Si no conseguimos subirnos a esas fotografías de satélites enseñando cómo bajan las concentraciones de gases contaminantes en nuestra atmósfera o desaparece la maraña de estelas de aviones comerciales surcando nuestros cielos, habremos perdido también el horizonte internacionalista. Y sin él, es probable que caigamos en el error de querer seguir firmando tratados internacionales de comercio construidos de espaldas a cualquier evidencia científica sobre la situación límite en la que se encuentra nuestro planeta. O seguir sin asumir que quien defiende la selva, los ríos o el mar lejos de aquí, merece nuestra protección como si estuviera luchando por el aire que respiramos porque, efectivamente, eso es lo que está haciendo. Hay quien a pesar del COVID19 no ha parado. En muchos lugares del planeta el modelo depredador continúa su curso.
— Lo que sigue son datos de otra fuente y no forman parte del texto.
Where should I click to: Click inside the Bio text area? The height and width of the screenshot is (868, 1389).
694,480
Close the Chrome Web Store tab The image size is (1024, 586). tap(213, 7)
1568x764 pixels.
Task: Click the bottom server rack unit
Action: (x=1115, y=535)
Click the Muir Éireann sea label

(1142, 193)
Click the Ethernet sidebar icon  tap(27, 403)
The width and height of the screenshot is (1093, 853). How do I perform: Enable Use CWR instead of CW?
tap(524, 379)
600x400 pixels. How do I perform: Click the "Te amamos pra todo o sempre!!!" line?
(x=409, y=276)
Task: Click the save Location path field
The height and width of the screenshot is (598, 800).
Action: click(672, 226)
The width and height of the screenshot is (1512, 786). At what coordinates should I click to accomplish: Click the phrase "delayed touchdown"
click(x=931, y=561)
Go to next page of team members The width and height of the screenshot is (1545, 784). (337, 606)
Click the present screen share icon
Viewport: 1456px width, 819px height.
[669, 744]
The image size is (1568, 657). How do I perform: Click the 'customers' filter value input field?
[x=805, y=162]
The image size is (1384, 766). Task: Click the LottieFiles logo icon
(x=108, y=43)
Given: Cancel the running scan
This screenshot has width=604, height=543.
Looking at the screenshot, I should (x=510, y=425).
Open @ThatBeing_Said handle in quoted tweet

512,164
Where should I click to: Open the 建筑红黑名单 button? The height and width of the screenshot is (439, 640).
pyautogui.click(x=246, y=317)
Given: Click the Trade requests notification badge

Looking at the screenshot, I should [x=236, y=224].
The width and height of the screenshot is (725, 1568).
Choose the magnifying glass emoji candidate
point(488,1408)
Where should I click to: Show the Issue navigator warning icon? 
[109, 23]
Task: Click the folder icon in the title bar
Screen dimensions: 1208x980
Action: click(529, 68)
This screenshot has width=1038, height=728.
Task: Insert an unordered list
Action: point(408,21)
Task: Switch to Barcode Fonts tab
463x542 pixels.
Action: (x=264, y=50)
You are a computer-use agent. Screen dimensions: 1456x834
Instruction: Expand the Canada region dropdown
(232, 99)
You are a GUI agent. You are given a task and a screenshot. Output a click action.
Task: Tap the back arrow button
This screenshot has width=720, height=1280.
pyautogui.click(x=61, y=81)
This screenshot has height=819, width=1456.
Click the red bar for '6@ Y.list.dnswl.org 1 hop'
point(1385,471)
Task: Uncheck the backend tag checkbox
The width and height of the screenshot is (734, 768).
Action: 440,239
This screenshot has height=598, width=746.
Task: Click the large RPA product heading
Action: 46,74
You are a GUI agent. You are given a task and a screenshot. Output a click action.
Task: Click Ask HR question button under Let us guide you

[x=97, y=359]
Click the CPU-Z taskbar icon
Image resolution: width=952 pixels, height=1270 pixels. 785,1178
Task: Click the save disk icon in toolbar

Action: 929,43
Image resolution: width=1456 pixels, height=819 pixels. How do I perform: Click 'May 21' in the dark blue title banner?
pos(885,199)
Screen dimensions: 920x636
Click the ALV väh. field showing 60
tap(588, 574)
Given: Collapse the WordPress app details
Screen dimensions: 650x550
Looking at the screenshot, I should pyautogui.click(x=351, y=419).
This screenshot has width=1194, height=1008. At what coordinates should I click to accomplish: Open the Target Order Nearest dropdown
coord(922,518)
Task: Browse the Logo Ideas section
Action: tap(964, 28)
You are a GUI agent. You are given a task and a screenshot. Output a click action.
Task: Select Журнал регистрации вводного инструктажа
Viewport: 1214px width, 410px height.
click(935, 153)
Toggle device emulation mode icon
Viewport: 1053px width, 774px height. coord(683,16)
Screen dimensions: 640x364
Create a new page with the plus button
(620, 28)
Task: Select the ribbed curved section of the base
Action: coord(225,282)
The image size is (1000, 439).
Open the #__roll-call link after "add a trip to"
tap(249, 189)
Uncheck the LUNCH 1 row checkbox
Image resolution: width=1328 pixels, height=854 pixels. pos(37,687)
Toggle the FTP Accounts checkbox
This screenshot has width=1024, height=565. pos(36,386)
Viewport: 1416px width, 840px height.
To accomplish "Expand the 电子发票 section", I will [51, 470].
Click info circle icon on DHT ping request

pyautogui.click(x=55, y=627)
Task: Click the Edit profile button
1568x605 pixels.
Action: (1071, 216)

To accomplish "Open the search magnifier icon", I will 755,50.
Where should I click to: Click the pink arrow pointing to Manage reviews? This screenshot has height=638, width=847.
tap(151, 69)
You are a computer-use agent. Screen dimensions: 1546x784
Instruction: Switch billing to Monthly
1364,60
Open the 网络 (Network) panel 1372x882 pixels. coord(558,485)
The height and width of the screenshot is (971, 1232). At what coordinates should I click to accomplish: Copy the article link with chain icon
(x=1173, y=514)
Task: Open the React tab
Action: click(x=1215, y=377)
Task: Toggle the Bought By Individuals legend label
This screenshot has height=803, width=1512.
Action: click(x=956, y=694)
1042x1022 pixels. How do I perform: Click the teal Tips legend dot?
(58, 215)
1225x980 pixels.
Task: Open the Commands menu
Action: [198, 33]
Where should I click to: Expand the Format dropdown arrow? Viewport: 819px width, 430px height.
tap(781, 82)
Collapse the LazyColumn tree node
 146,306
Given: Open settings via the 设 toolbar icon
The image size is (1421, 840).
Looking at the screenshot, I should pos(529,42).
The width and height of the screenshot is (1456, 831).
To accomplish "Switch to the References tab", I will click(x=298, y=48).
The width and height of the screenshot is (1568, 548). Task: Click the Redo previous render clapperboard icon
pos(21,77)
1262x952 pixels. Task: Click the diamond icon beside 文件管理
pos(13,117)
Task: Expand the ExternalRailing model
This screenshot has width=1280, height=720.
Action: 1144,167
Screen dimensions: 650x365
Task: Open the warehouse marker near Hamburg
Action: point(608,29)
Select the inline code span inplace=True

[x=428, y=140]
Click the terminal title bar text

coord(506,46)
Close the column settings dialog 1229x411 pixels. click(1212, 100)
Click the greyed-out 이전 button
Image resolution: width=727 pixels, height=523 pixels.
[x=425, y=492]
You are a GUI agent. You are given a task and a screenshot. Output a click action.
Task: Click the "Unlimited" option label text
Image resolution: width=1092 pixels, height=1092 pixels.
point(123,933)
Mientras las cámaras miran a otro lado, los bosques brasileños son devastados a un ritmo frenético; Bolsonaro da rienda suelta a la minería y la agricultura extensiva con la complicidad de inversores internacionales sin escrúpulos hacia bienes que son comunes a la humanidad. Y así en tantos lugares…
La salida de emergencia del año 2008 fue una huida hacia ninguna parte, una década perdida, años preciosos e irrecuperables en la transición que necesitamos y que ya casi nadie osa cuestionar. Sería absurdo rescatar empresas radicadas en paraísos fiscales o no exigir su descarbonización radical, e invertir más recursos en activos que han quedado obsoletos ante la pujanza de las energías renovables, como reclamaba, Jeremy Rifkin, en una reciente charla en Alemania. Decía el sociólogo estadounidense que se dio cuenta del cambio que venía, al hablar con unos estudiantes italianos de Fridays for Future y comprender cómo, por primera vez, un movimiento internacional, multicultural e intergeneracional exigía a la par y en todas partes una misma cosa, formando una comunidad auténticamente global. Y añadía que era imprescindible expulsar a la generación anterior de la sala de mandos de todo esto, incapaz de entender que no había más prioridad que la de salvarse ni otra manera que hacerlo que no fuera colectiva.
A lo mejor Rifkin tampoco lo ha entendido del todo creyendo que la tecnología va a poner las bases de una nueva economía en la que la pulsión acumulativa del capitalismo desaparezca, y las grandes corporaciones que han moldeado el mundo a su antojo colaboren filantrópicamente firmando su propia defunción o, al menos, una reconversión creíble. Conviene no olvidar la estructura de injusticias y opresiones sobre las que se ha construido el PIB, que se lo pregunten a las mujeres de ese mundo viejo o a quienes se dejan los nudillos en las minas africanas arrancando el coltán de la revolución digital.
Retengan ese número en rojo del petróleo, esa gráfica que desciende porque todo el mundo la empujó hacia abajo. Otro mundo era posible, como decíamos en los noventa, y quizás se parezca a ese cielo azul. En Houston no se lo van a creer, pero tenemos una oportunidad.